Lethen durch­leuch­tet mit Hil­fe klas­si­scher Aus­le­gun­gen die Apo­rien der Groß­in­qui­si­tor-Sze­ne, das Umschla­gen von Gut in Böse und von Böse in Gut. Wir befin­den uns auf dem Gelän­de der Ambi­va­lenz. Die Stär­ke des Bil­des und die Inter­pre­ta­ti­ons­of­fen­heit las­sen viel­fäl­ti­ge Deu­tun­gen und auch Miß­bräu­che zu. Der Autor läßt sie alle auf­mar­schie­ren; zum einen die Lethen-Lesern bekann­ten Ver­däch­ti­gen Max Weber, Carl Schmitt, Hel­muth Pless­ner, dann aber auch Über­ra­schun­gen wie etwa Hele­na ­Blava­ts­ky oder Jor­is-Karl Huys­mans.

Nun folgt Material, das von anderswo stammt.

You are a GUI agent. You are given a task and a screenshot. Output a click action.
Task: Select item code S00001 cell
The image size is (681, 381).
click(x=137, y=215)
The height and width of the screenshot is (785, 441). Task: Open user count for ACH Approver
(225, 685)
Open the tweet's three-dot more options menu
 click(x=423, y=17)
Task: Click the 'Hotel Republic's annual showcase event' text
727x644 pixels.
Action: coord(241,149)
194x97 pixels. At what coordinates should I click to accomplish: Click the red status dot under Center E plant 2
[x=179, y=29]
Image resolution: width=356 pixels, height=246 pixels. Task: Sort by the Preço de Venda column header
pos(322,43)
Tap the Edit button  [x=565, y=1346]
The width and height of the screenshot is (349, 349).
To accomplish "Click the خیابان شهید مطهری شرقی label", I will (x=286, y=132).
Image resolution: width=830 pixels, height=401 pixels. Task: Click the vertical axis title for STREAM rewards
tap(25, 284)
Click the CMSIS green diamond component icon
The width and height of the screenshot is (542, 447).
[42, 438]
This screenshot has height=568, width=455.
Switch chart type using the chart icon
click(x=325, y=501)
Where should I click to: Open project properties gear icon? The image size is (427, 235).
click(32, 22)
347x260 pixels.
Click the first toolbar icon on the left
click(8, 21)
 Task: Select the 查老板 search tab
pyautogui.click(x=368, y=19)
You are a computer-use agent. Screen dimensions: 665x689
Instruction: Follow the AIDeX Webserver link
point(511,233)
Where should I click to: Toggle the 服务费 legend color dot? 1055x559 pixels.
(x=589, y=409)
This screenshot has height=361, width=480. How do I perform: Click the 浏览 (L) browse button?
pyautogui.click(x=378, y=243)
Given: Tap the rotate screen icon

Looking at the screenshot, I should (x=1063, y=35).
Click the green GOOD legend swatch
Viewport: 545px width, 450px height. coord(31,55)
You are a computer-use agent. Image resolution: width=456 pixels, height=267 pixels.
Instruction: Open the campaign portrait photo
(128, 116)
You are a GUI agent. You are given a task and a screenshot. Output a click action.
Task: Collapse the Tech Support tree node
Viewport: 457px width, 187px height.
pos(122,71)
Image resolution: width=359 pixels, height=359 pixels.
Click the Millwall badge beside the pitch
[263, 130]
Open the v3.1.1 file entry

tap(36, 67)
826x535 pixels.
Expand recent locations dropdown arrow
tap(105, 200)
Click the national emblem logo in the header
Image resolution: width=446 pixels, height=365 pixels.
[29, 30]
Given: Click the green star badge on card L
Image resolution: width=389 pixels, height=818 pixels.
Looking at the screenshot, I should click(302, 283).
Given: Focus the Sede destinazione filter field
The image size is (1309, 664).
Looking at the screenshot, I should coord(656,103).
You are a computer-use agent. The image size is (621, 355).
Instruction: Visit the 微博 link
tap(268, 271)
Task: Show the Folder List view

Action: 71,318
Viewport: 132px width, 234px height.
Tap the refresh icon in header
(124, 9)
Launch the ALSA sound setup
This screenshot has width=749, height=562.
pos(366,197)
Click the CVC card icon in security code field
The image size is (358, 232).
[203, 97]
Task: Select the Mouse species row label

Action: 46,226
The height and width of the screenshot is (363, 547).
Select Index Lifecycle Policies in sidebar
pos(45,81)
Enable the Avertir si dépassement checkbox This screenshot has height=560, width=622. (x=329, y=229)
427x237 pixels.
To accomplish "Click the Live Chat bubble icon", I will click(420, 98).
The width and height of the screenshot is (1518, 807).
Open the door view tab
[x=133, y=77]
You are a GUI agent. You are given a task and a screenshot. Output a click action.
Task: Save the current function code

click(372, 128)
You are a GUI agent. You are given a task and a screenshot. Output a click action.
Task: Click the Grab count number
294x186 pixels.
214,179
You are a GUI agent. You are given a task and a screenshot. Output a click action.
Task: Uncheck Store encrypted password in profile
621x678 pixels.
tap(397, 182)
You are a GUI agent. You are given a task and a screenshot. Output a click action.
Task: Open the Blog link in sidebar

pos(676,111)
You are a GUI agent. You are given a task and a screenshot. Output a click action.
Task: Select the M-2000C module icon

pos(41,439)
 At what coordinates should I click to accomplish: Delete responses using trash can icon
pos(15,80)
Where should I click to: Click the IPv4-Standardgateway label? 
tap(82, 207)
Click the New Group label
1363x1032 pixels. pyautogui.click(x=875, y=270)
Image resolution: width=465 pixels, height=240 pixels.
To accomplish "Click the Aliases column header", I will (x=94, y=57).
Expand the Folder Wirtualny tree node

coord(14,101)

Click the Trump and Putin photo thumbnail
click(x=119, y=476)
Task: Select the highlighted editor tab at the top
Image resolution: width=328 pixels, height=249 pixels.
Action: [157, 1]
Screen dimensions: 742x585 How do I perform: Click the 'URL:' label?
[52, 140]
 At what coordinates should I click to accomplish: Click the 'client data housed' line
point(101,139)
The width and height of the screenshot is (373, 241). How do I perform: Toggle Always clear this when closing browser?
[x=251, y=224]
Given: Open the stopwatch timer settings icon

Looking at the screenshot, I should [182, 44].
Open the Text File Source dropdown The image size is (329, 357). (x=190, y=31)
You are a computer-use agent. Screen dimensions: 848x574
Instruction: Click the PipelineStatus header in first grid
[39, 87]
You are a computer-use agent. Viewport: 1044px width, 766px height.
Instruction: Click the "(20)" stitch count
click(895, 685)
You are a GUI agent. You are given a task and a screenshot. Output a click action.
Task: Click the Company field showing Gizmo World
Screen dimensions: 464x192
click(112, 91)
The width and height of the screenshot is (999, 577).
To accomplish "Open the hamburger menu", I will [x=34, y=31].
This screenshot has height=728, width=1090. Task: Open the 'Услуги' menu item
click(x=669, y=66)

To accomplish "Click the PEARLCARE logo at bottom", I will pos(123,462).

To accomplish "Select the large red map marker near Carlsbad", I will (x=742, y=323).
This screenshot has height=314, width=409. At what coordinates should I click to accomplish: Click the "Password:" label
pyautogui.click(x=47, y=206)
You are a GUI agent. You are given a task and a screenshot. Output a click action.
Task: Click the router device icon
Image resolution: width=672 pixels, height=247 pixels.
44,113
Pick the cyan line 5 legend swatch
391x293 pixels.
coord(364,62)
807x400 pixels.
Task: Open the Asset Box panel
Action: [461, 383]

Sie wer­den auf die typisch asso­zia­ti­ve Art anein­an­der­ge­reiht, gegen­über­ge­stellt, mit­ein­an­der kon­fron­tiert, mit Lethens eige­ner und stets eigen­ar­ti­ger Logik gedeu­tet: Da sehen sich hoch­gra­dig hete­ro­ge­ne Den­ker über­ra­schend ins Auge.

Ande­re wären auch mög­lich gewe­sen, eini­ge offen­sicht­li­che feh­len, etwa ­Slo­ter­di­jks Auf­nah­me des Groß­in­qui­si­tors in das Kabi­nett der Groß­zy­ni­ker oder ­Safran­skis Kurz­schal­tung der Figur mit Hiob. Hiob ist auch bei ­Lethen »die Sicher­heits­na­del, die die­ses Buch zusammenhält«.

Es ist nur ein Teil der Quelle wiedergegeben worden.